(Pixel coordinate grounding data)
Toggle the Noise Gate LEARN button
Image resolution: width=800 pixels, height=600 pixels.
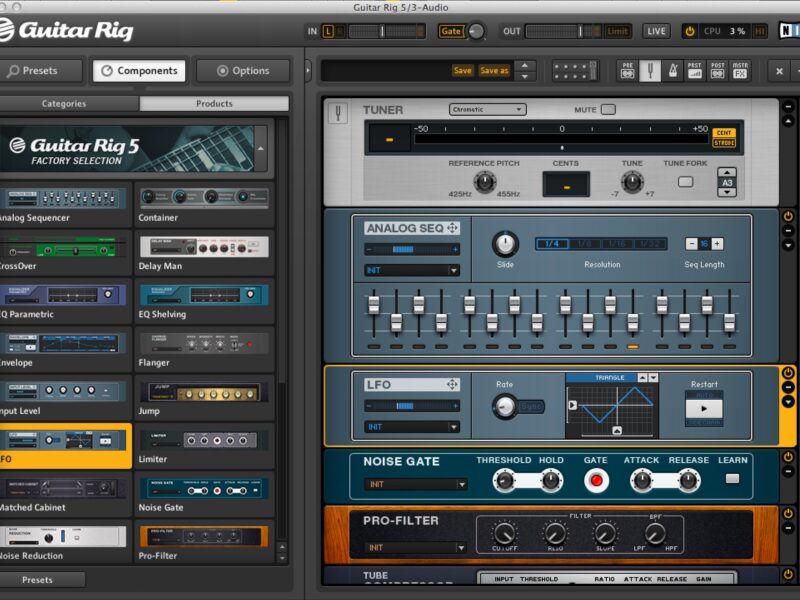coord(733,479)
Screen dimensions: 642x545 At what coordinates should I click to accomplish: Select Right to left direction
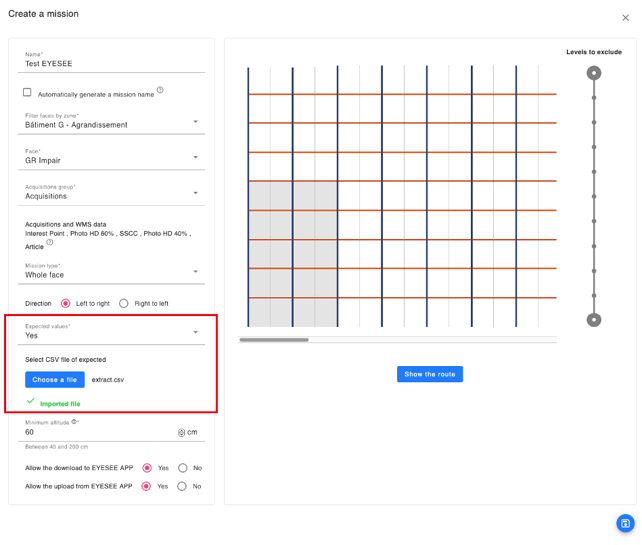[x=124, y=303]
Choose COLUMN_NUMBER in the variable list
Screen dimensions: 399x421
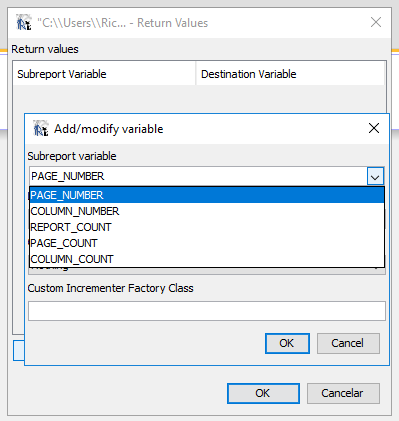[x=207, y=211]
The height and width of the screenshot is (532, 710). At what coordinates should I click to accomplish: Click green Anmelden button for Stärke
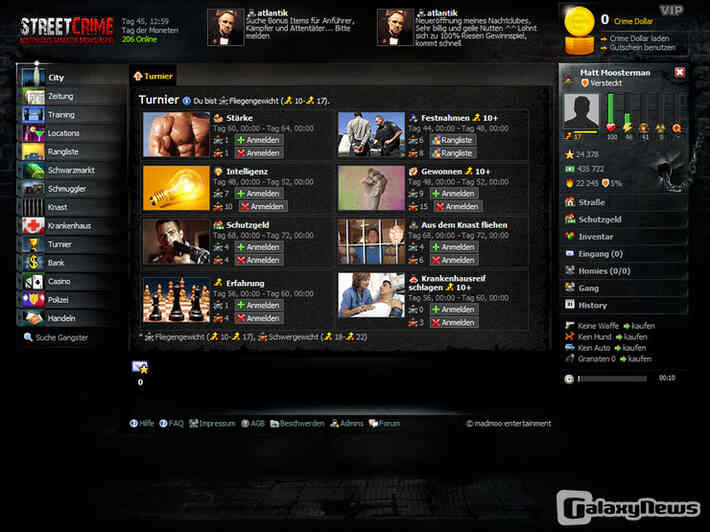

• [Task prompt]:
Would you write out each entry word for word and omit the images?

• [Result]:
Toggle the Noise Gate LEARN button
Image resolution: width=800 pixels, height=600 pixels.
coord(733,479)
Screen dimensions: 642x545 At what coordinates should I click to accomplish: Select Right to left direction
[x=124, y=303]
Choose COLUMN_NUMBER in the variable list
Screen dimensions: 399x421
[x=207, y=211]
The height and width of the screenshot is (532, 710). At what coordinates should I click to accomplish: Click green Anmelden button for Stärke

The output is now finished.